THE RECORDS:
***

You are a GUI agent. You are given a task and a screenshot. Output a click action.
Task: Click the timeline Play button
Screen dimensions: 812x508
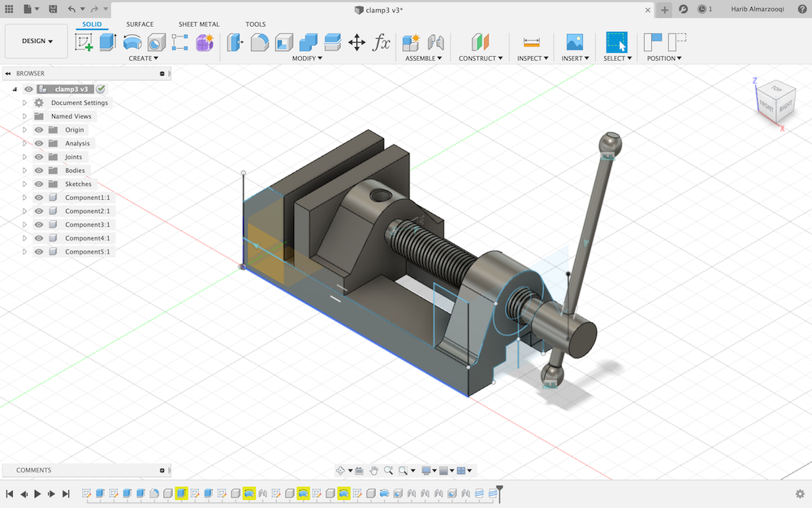tap(37, 493)
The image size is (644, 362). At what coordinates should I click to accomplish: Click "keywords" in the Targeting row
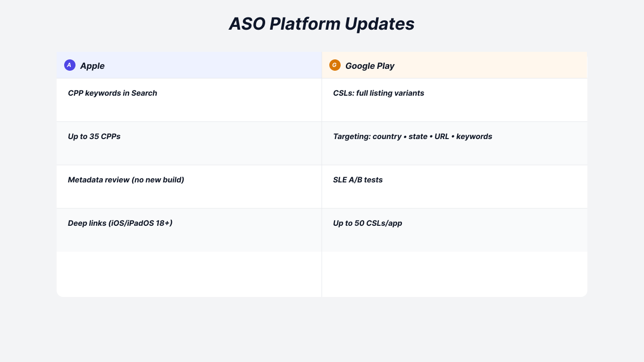tap(474, 137)
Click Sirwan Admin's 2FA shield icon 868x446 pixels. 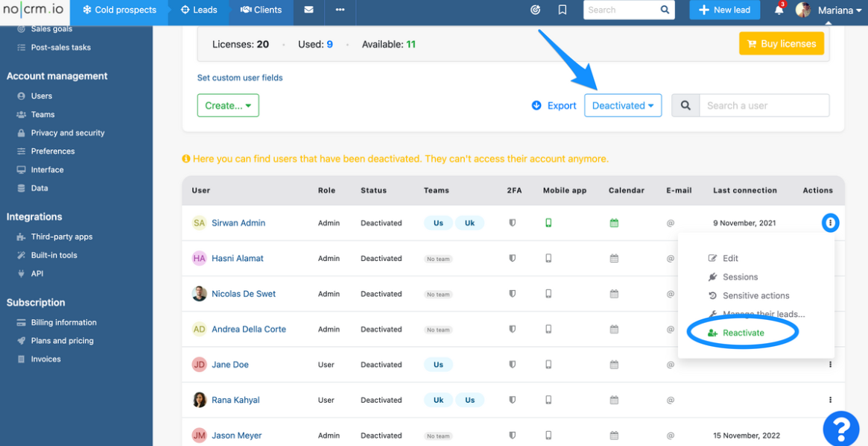[512, 222]
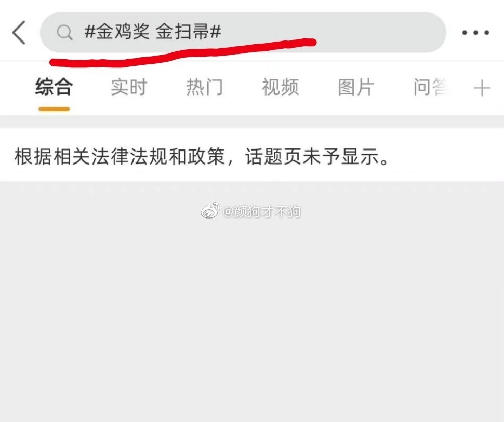Add a tab with the plus icon

tap(482, 88)
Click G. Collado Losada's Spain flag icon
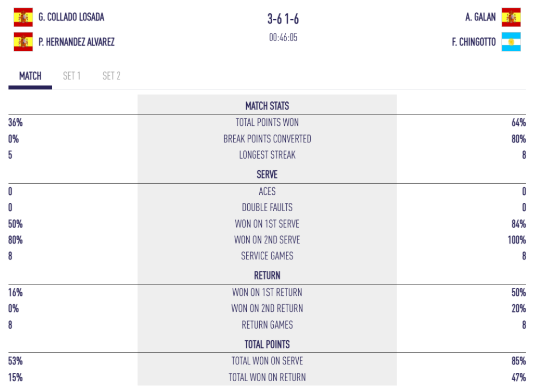 [x=23, y=17]
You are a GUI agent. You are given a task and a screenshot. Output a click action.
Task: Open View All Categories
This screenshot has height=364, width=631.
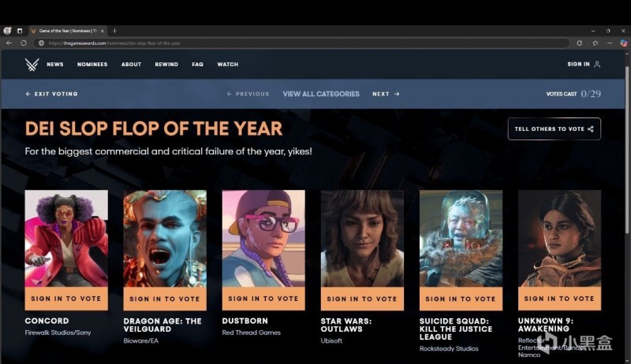(x=321, y=94)
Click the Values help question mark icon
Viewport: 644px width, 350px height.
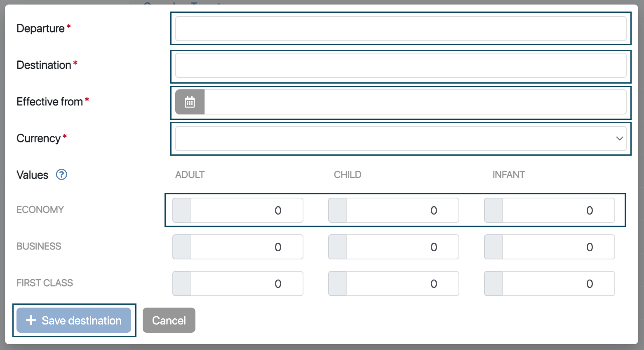61,175
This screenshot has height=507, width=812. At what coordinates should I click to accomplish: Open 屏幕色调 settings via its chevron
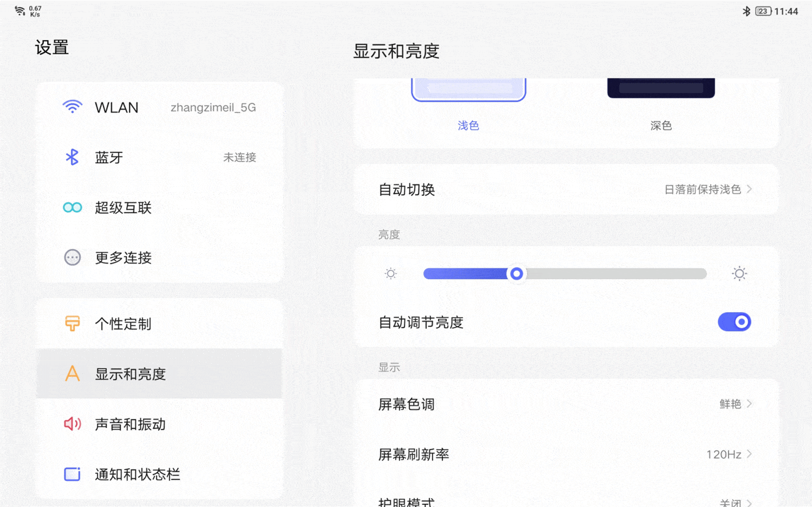(749, 404)
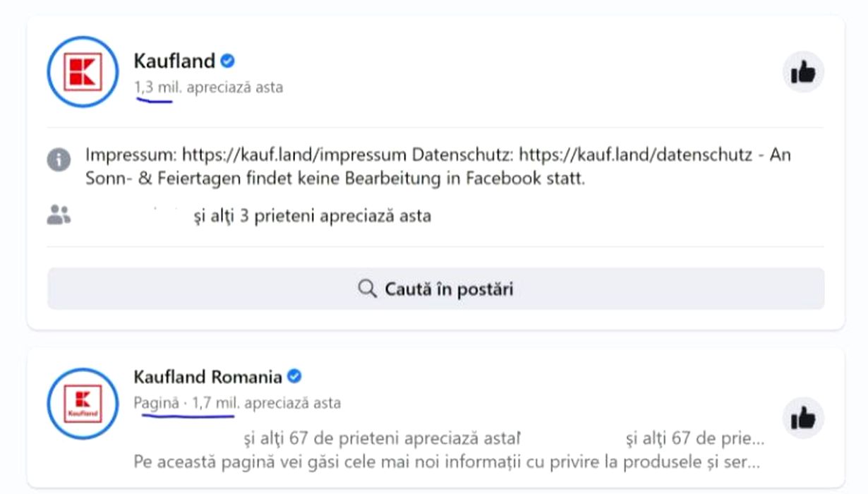This screenshot has height=494, width=868.
Task: Click the Kaufland Romania verified badge
Action: click(294, 377)
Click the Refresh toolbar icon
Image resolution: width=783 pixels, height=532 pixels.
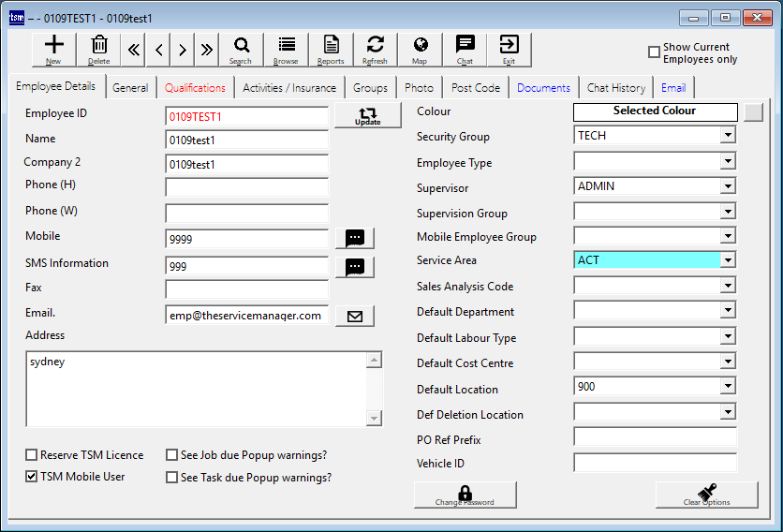click(x=375, y=49)
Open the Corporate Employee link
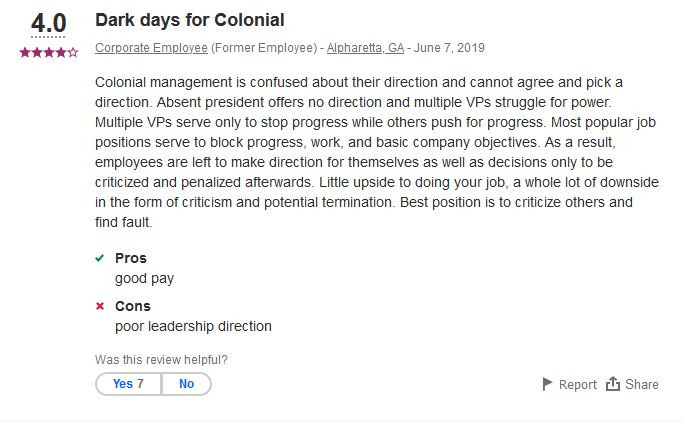The image size is (685, 422). click(151, 48)
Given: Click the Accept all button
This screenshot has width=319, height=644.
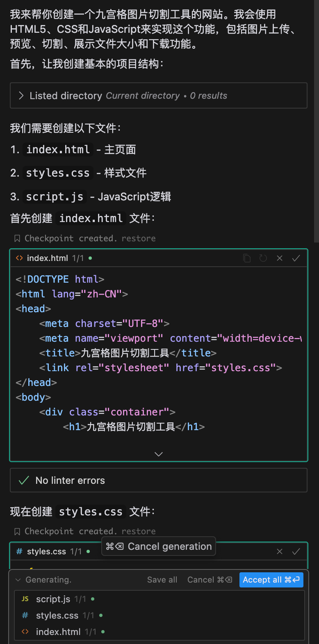Looking at the screenshot, I should click(x=271, y=580).

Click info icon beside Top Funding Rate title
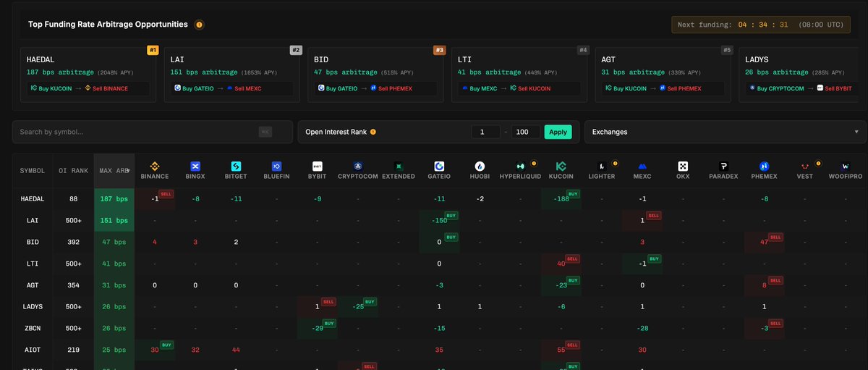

***

TO DO: Write out, exactly as they appear, the lines from the one containing "This screenshot has width=319, height=644." through the end of the material above, excluding pictures.

RESPONSE:
This screenshot has width=319, height=644.
Looking at the screenshot, I should click(x=271, y=580).

Click info icon beside Top Funding Rate title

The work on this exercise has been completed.